*** Data provided
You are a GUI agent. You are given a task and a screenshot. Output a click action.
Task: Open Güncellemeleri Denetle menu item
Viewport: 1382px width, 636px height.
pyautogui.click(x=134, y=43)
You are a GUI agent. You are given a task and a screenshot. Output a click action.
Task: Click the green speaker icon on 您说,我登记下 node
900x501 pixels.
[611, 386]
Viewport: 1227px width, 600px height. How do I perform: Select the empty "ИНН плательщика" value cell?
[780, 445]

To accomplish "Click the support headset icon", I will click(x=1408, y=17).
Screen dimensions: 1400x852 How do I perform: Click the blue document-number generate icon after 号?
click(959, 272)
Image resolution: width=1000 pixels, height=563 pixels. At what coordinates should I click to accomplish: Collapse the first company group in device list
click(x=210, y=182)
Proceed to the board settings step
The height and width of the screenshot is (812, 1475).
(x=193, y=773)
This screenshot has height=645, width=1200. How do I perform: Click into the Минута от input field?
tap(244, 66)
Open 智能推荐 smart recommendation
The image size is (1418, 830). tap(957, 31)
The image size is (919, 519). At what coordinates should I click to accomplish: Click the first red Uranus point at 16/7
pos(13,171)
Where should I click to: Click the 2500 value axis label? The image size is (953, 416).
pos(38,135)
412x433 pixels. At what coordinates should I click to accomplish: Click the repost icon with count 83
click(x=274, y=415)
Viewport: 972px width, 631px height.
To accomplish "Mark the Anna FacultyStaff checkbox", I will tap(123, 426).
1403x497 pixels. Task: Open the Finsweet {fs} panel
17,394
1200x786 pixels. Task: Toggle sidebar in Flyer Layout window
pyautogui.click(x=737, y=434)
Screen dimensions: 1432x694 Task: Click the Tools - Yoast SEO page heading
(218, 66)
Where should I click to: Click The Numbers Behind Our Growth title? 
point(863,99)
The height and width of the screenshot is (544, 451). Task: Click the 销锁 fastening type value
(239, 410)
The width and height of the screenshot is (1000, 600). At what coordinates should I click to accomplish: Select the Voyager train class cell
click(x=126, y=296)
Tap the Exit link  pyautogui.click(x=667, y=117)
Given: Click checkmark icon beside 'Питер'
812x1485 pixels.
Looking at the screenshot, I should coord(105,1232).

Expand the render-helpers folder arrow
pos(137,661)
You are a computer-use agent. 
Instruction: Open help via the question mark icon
******
Exercise objective -
Would you please write out all the entries exactly?

Response area -
You are a GUI agent. You are given a task and a screenshot. Output a click action.
Task: Open Güncellemeleri Denetle menu item
Viewport: 1382px width, 636px height.
pyautogui.click(x=134, y=43)
You are a GUI agent. You are given a task and a screenshot. Output a click action.
Task: Click the green speaker icon on 您说,我登记下 node
900x501 pixels.
[611, 386]
Viewport: 1227px width, 600px height. How do I perform: Select the empty "ИНН плательщика" value cell?
[780, 445]

To accomplish "Click the support headset icon", I will click(x=1408, y=17).
Screen dimensions: 1400x852 How do I perform: Click the blue document-number generate icon after 号?
click(959, 272)
Image resolution: width=1000 pixels, height=563 pixels. At what coordinates should I click to accomplish: Collapse the first company group in device list
click(x=210, y=182)
Proceed to the board settings step
The height and width of the screenshot is (812, 1475).
(x=193, y=773)
This screenshot has height=645, width=1200. How do I perform: Click into the Минута от input field?
tap(244, 66)
Open 智能推荐 smart recommendation
The image size is (1418, 830). tap(957, 31)
The image size is (919, 519). At what coordinates should I click to accomplish: Click the first red Uranus point at 16/7
pos(13,171)
Where should I click to: Click the 2500 value axis label? The image size is (953, 416).
pos(38,135)
412x433 pixels. At what coordinates should I click to accomplish: Click the repost icon with count 83
click(x=274, y=415)
Viewport: 972px width, 631px height.
To accomplish "Mark the Anna FacultyStaff checkbox", I will tap(123, 426).
1403x497 pixels. Task: Open the Finsweet {fs} panel
17,394
1200x786 pixels. Task: Toggle sidebar in Flyer Layout window
pyautogui.click(x=737, y=434)
Screen dimensions: 1432x694 Task: Click the Tools - Yoast SEO page heading
(218, 66)
Where should I click to: Click The Numbers Behind Our Growth title? 
point(863,99)
The height and width of the screenshot is (544, 451). Task: Click the 销锁 fastening type value
(239, 410)
The width and height of the screenshot is (1000, 600). At what coordinates should I click to accomplish: Select the Voyager train class cell
click(x=126, y=296)
Tap the Exit link  pyautogui.click(x=667, y=117)
Given: Click checkmark icon beside 'Питер'
812x1485 pixels.
Looking at the screenshot, I should coord(105,1232).

Expand the render-helpers folder arrow
pos(137,661)
You are a computer-use agent. 
Instruction: Open help via the question mark icon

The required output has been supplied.